Department: Biology, Geology
Teaching: Investigative Approaches in Biology, Organismal Physiology and Ecology, Biostatistics
Research: Paleobiology, Biomechanics, Anatomy
Degrees: B.S., University of Illinois at Urbana Champaign
Ph.D., University of South Florida
Office Location: Steffee Hall B.105
Student Office Hours:
Mondays 10:30-11:30 am
Tuesdays 10 am-12 pm
Wednesdays 2-3:30 pm
Thursdays 2:30-4 pm
My general research interest is on the evolution of shape. My main focus is on functional morphology, the relationship between form and function, in extinct and extant organisms. My primary tool for this is biomechanics, the application of engineering techniques to determine how organisms perform mechanical functions, the design of morphological systems, and the relationship of these to the organism’s environment. I also use shape as a diagnostic tool for species delimitation in the fossil record via geometric morphometrics, as well as determining paleoecological relationships. My research has historically concerned teeth and jaws of sharks and other fishes, the biomechanics of marine gastropods and their predators, and jumping mechanics of salamanders.

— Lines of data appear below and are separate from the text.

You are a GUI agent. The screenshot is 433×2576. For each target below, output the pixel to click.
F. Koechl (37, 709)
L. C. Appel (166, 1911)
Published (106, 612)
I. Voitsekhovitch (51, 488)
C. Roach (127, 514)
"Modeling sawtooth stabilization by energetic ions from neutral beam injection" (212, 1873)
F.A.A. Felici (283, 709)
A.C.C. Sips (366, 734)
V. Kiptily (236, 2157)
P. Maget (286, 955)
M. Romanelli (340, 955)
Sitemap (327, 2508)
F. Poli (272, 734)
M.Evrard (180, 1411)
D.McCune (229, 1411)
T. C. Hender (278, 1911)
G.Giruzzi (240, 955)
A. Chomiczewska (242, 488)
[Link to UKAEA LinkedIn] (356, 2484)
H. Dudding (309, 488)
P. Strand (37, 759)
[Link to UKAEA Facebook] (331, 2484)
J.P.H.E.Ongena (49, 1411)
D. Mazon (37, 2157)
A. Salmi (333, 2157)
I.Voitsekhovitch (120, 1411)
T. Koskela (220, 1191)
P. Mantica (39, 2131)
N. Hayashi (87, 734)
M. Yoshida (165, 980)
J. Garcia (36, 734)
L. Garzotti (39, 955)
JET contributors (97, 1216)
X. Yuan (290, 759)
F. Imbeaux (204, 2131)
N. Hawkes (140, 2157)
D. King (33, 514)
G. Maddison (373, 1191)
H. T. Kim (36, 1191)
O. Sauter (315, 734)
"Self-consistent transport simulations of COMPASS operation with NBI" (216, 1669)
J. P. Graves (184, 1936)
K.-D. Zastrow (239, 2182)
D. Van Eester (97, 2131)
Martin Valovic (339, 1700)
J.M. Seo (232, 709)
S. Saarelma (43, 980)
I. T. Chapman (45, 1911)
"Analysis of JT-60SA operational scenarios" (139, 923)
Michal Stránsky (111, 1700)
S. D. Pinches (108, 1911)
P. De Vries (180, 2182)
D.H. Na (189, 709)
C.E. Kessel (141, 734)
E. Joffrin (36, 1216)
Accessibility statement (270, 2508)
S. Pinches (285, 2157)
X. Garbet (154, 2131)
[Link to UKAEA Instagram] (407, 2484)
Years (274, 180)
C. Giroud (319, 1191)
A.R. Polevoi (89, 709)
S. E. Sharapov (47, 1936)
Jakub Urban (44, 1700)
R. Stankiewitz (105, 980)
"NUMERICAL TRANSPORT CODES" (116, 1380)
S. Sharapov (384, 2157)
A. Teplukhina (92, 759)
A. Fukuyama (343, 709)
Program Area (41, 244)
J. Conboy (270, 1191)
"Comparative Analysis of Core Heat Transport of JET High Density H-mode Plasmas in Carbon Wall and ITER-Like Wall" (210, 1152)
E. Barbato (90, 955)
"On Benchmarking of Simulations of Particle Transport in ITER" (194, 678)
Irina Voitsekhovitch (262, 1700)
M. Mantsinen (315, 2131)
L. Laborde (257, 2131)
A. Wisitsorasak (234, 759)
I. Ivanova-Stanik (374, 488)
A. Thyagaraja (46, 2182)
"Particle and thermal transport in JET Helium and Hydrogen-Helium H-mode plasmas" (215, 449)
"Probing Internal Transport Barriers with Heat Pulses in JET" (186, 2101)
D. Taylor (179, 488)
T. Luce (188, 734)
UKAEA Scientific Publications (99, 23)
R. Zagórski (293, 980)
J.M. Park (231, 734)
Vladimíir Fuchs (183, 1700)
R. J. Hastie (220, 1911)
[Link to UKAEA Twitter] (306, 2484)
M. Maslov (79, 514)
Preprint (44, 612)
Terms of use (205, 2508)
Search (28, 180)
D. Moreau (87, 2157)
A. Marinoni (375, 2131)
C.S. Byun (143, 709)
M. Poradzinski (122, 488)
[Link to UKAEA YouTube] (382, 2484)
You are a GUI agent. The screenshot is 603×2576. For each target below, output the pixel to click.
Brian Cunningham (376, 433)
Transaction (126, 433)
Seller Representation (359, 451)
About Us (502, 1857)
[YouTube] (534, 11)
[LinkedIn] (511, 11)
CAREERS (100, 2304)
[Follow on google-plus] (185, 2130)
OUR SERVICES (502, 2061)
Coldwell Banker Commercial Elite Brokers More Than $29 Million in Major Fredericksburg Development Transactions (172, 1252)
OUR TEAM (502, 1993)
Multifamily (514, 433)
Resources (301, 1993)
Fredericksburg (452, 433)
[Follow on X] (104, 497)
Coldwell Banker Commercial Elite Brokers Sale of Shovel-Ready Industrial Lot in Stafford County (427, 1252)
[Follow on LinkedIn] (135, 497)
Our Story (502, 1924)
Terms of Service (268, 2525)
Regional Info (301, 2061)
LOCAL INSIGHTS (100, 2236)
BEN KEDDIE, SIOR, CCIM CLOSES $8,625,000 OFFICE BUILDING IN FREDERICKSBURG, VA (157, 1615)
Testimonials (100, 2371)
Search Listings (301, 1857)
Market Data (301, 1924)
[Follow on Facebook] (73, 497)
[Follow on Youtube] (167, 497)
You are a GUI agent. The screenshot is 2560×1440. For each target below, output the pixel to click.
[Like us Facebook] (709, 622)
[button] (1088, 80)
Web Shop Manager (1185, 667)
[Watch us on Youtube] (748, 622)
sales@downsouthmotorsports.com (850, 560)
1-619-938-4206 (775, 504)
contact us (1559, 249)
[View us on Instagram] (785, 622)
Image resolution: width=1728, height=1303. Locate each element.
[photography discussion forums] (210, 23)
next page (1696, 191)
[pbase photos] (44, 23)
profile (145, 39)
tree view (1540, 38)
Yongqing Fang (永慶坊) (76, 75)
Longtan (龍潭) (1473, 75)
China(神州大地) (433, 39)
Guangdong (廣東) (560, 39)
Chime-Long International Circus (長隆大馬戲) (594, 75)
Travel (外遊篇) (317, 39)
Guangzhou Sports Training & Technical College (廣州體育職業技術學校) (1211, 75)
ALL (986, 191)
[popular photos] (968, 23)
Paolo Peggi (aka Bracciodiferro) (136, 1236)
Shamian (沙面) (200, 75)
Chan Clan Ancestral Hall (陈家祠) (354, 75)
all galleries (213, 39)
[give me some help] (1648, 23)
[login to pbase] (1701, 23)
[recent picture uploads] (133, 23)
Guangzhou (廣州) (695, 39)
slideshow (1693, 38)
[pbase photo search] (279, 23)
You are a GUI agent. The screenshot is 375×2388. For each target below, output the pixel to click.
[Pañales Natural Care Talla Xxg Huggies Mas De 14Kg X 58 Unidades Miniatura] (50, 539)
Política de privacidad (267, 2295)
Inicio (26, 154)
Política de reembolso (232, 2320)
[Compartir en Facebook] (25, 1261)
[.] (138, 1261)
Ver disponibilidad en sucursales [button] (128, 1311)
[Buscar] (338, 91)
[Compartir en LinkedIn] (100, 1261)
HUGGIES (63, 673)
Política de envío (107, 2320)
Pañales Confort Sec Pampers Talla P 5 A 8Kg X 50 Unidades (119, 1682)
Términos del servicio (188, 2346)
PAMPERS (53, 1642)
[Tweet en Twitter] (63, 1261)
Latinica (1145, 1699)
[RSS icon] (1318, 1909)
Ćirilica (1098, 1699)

Potential comp projects in my lab could concern invertebrate or vertebrates; extinct or extant; biomechanics, morphometrics, or paleoecology. Previous comp topics in my lab include sexual dimorphism in macaque monkeys and great horned owls, northern pike bite force, bluegill feeding kinematics, and biomechanics of various aspects of locomotion in fishes, lizards, frogs, salamanders, and humans. A complete list of comps from my lab can be found at: https://sites.google.com/a/allegheny.edu/whitenack/student-research
Ryan Sessler ’23 and Associate Professor of Biology & Geology Lisa Whitenack presented their summer research “Chomping at the bit: the effects of wear on shark tooth puncture performance and morphology” at the Society for Integrative and Comparative Biology annual meeting on Jan. 6, 2022.
Sessler examined the puncture forces and degree of wear in shark teeth from bull sharks, blacktip sharks, and sandbar sharks in fish prey. Forces and wear were measured over a series of 400 punctures per tooth, but the effects were seen as early as 20 punctures into the series. Some sharks can replace their teeth every few weeks, and these preliminary data suggest that it may be due to tooth wear. Sessler will use this preliminary data as the basis for his Senior Comp next year.